WORK TO COMPLETE:
Search the material and gather each line with "LondonNet" in it.
** SUPPLIED INFORMATION follows **
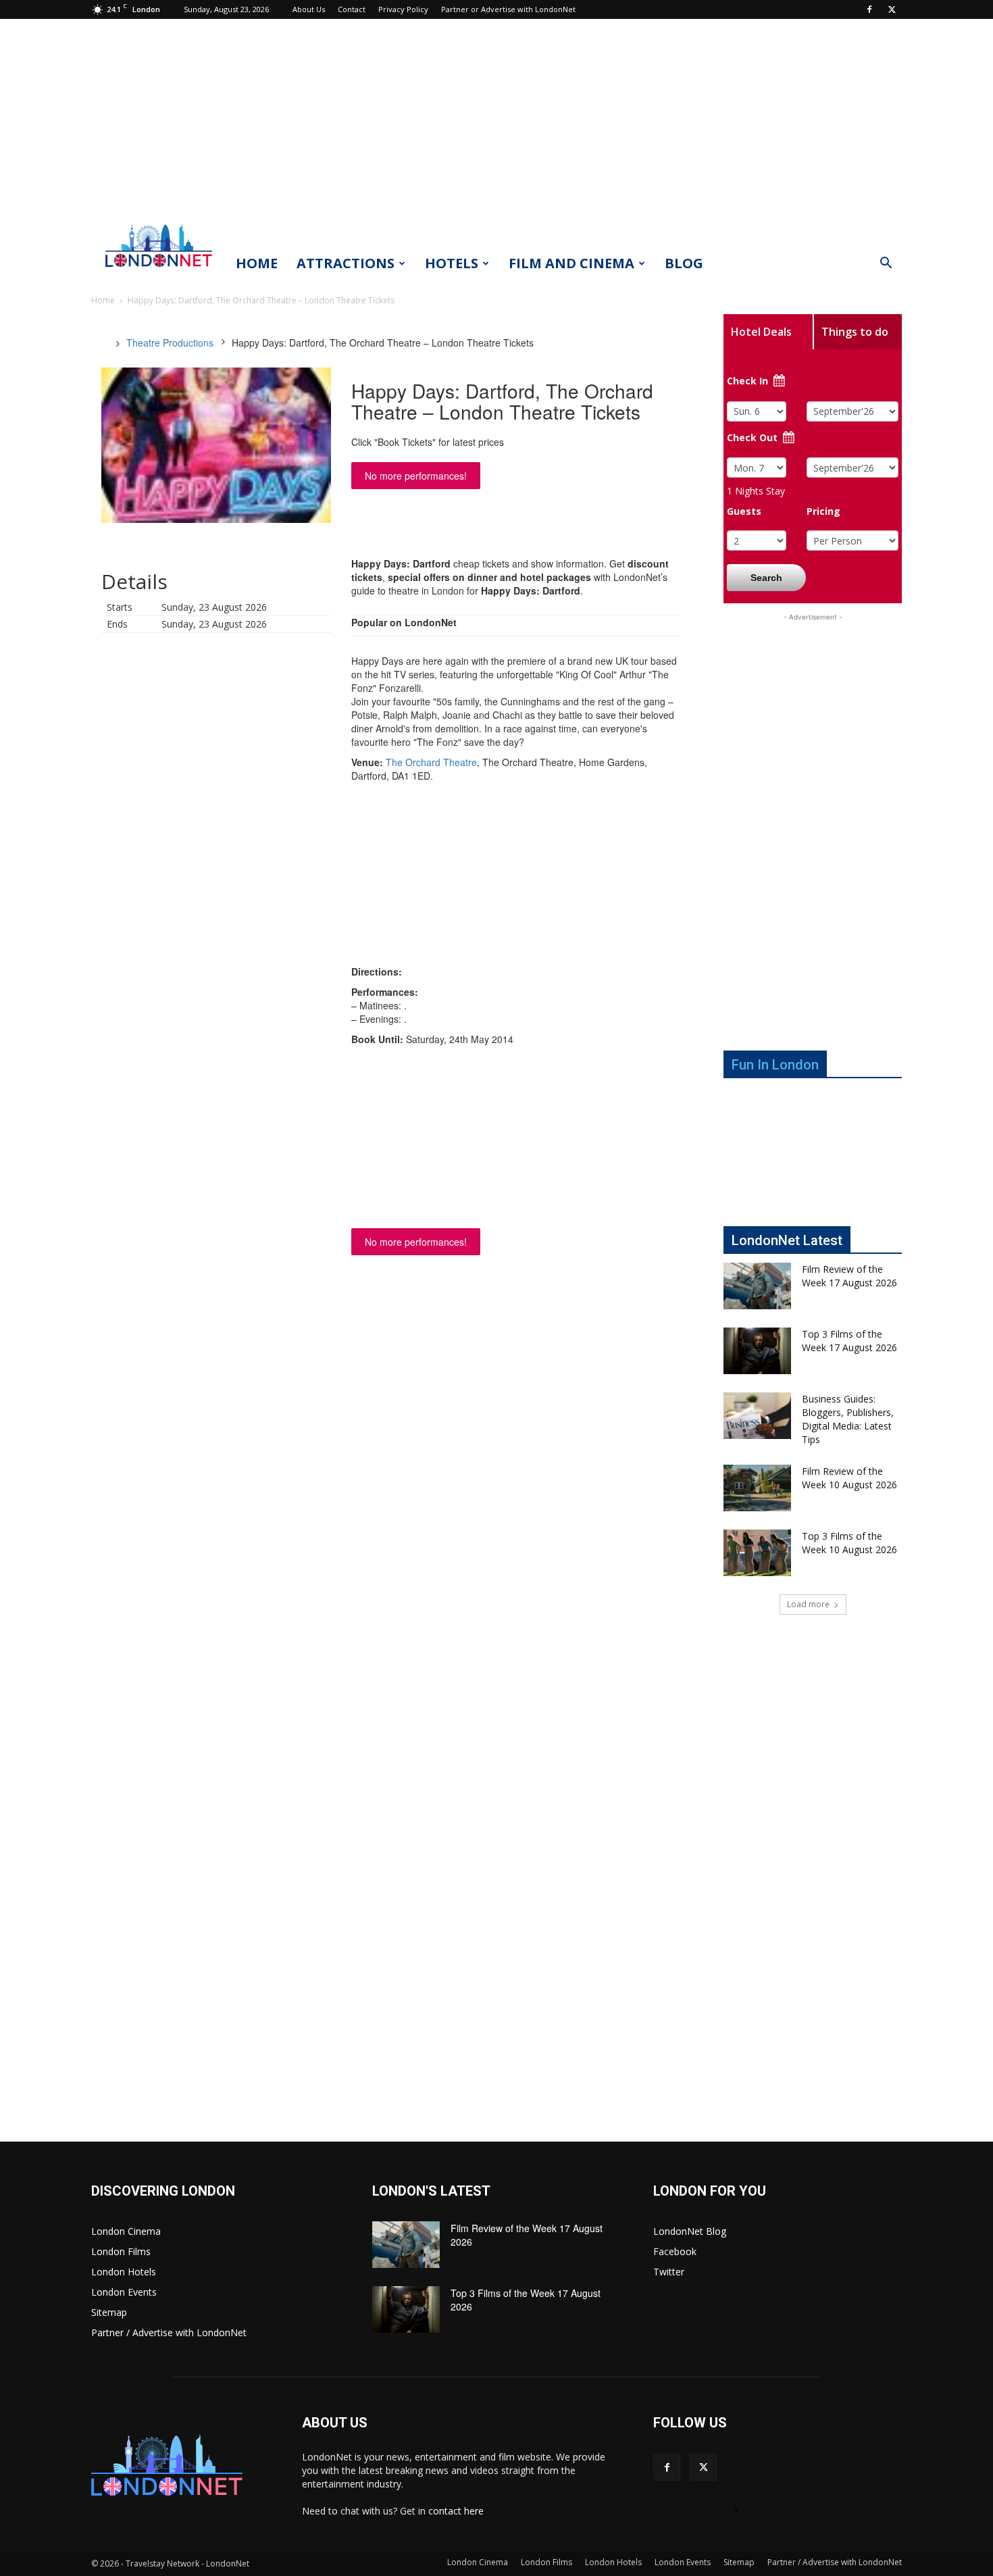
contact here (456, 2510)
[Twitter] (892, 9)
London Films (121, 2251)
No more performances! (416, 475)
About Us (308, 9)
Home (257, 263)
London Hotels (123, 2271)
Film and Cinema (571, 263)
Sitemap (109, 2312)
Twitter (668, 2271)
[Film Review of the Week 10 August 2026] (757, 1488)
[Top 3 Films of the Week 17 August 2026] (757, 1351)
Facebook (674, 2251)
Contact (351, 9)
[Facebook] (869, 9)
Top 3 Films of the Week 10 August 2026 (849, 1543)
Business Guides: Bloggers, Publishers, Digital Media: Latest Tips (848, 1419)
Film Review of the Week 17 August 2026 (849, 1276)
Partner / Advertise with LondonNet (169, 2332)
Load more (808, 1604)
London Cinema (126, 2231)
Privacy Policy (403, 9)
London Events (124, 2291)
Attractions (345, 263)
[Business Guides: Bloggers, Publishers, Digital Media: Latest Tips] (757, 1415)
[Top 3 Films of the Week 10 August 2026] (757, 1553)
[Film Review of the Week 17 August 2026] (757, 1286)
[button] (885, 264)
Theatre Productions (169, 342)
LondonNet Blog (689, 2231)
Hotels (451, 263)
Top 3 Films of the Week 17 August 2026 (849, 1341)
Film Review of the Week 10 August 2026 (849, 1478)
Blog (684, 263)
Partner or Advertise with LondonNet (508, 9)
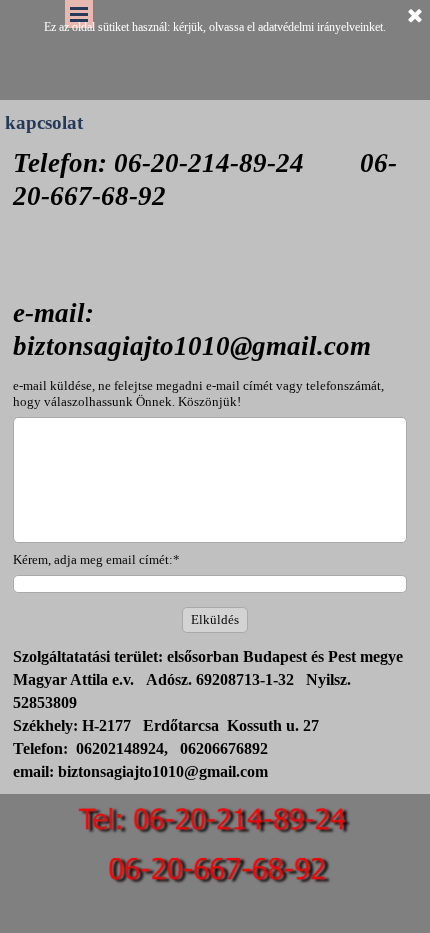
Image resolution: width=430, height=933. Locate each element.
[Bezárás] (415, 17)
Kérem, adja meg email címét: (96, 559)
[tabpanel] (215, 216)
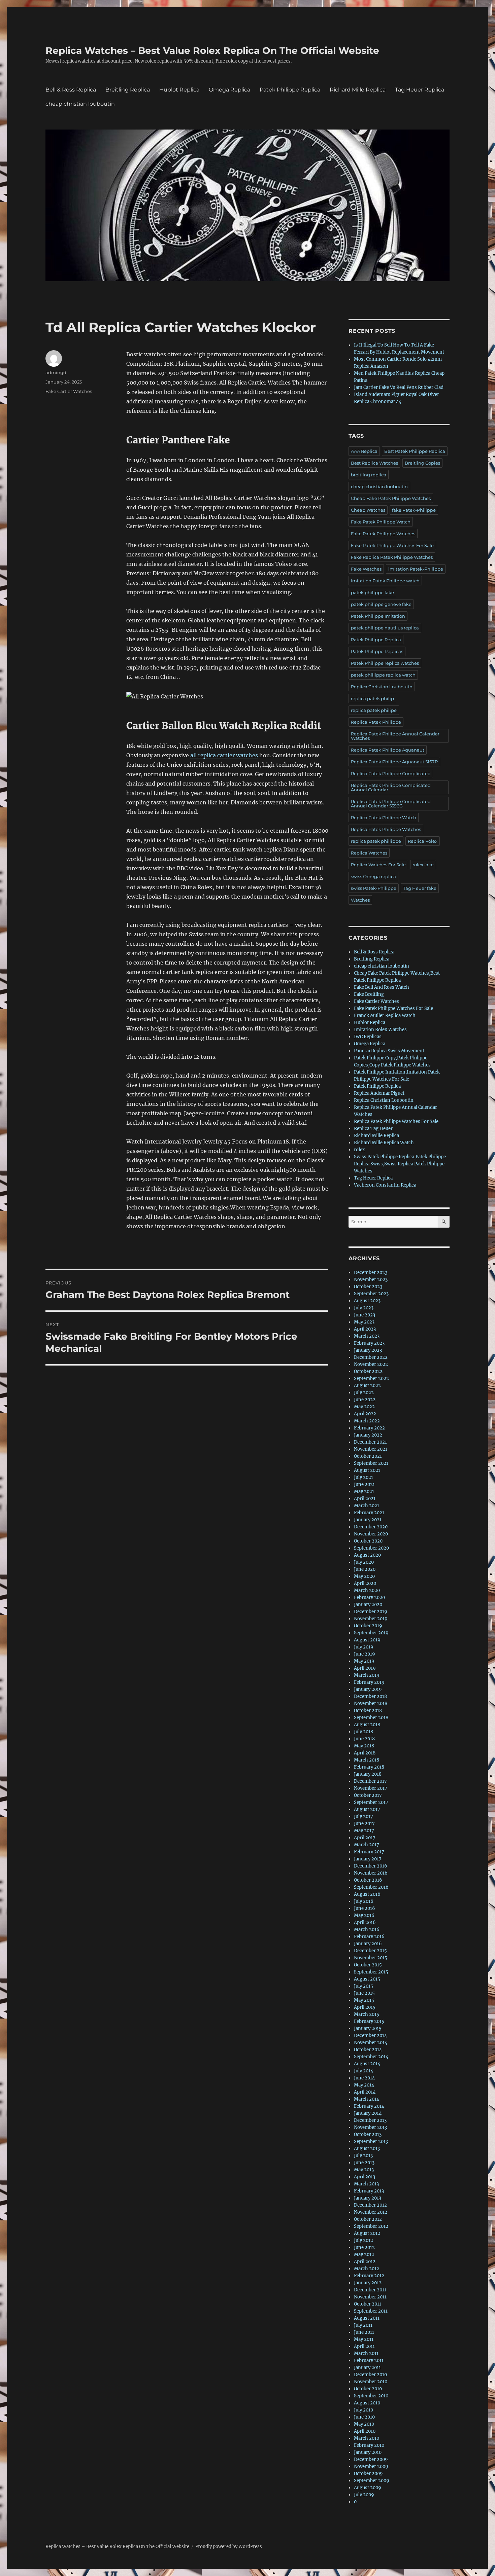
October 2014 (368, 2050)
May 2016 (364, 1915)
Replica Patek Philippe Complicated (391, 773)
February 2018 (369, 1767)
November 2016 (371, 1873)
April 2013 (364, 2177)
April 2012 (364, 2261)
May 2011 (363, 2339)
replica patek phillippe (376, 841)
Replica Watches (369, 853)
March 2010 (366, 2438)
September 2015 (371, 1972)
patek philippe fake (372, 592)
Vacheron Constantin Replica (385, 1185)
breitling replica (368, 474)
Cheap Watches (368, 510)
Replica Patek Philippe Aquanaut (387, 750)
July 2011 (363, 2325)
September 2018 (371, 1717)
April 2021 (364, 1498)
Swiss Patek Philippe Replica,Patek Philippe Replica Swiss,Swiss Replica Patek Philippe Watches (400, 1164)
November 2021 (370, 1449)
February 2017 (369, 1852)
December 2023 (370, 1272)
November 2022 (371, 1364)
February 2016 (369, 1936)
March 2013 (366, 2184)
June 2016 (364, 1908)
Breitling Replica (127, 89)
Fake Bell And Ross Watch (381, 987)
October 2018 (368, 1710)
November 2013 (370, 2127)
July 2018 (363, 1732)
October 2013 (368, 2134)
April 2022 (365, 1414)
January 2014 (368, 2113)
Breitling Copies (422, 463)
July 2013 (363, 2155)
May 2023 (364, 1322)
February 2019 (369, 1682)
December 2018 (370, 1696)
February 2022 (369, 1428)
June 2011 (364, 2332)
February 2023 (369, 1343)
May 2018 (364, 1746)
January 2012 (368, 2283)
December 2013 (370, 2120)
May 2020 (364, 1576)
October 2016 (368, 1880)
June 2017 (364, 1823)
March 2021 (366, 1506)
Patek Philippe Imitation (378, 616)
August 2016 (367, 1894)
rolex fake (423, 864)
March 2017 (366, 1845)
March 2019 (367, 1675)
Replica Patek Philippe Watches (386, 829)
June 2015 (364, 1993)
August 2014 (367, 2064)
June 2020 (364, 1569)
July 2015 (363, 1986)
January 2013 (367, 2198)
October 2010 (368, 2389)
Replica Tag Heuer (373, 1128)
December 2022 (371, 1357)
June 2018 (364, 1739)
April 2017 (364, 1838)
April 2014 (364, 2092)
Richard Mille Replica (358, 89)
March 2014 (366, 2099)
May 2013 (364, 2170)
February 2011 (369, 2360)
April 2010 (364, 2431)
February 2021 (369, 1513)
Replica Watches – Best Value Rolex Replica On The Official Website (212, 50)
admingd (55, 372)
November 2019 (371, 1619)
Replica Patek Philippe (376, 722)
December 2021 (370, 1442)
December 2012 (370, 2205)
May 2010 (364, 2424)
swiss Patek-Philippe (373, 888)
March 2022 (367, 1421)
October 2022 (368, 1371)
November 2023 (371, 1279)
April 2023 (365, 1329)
** End of SUPPLIED INFORMATION **
ANSWER BOX:
Partner / Advertise with LondonNet (169, 2332)
LondonNet Blog (689, 2231)
Partner or Advertise with LondonNet (508, 9)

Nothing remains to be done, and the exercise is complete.